The Build Your Own Pavilion competition launches alongside the Serpentine Pavilion, and this year we’re made up to have not one but five world-class architects designing structures for our gardens!
The Serpentine Pavilion this year is designed by Bjarke Ingels Group (BIG), who have dreamed up this breathtaking ‘unzipped wall’ structure, transforming a straight line to three-dimensional space.
BIG’s Pavilion is a dramatic space that by day houses a café and free family activities and by night becomes a venue for the Serpentine’s acclaimed Park Nights programme of performative works by artists, writers and musicians.
The additional architects selected will create four Summer Houses, inspired by the nearby Queen Caroline’s Temple – a classical style summer house, built in 1734 and a stone’s throw from the Serpentine Gallery.
Here’s more on the four Summer House Architects’ inventive designs:
Kunlé Adeyemi’s Summer House is an inverse replica of Queen Caroline’s Temple – a tribute to its robust form, space and material, recomposed into a new sculptural object. What other structures could be inverted to make unique and interesting forms?

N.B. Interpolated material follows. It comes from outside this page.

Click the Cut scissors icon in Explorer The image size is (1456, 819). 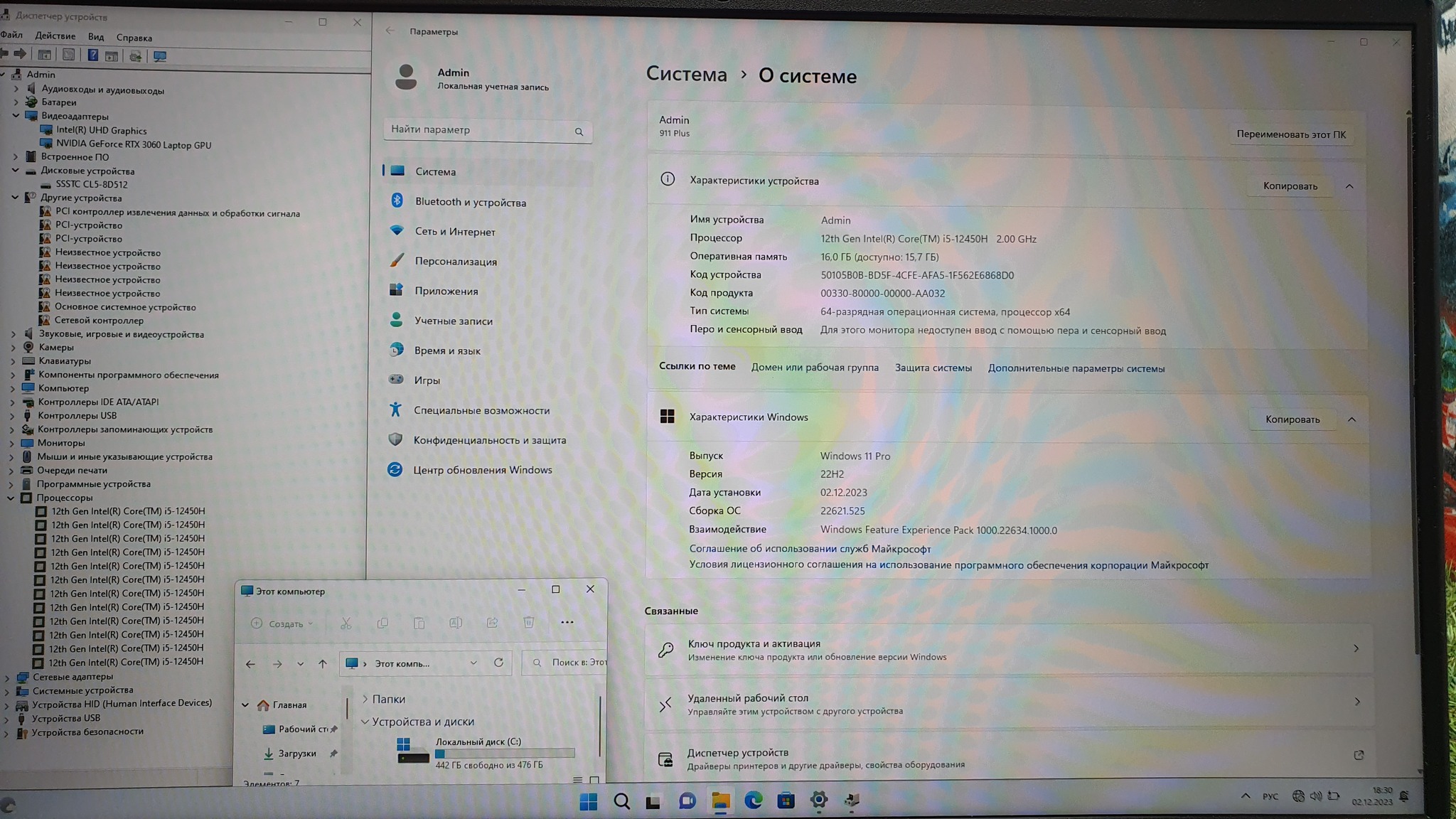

Barkow Leibinger were inspired by another, now extinct, 18th Century pavilion also designed by William Kent, which rotated and offered 360 degree views of the Park. Will your pavilion move in some way? How will this affect the people using it?
Yona Friedman’s Summer House takes the form of a modular structure that can be assembled and disassembled in different formations and builds upon the architect’s pioneering project La Ville Spatiale (Spatial City) begun in the late 1950s. Perhaps your competition entry will include different units that can be reconfigured.
Asif Khan’s design is inspired by the fact that Queen Caroline’s Temple was positioned in a way that would allow it to catch the sunlight from The Serpentine lake. Will your design make a feature of how light interacts with the structure?
We can’t wait to see these structures materialise as construction begins in the grounds – we’ll be sure to keep you updated with photos and updates!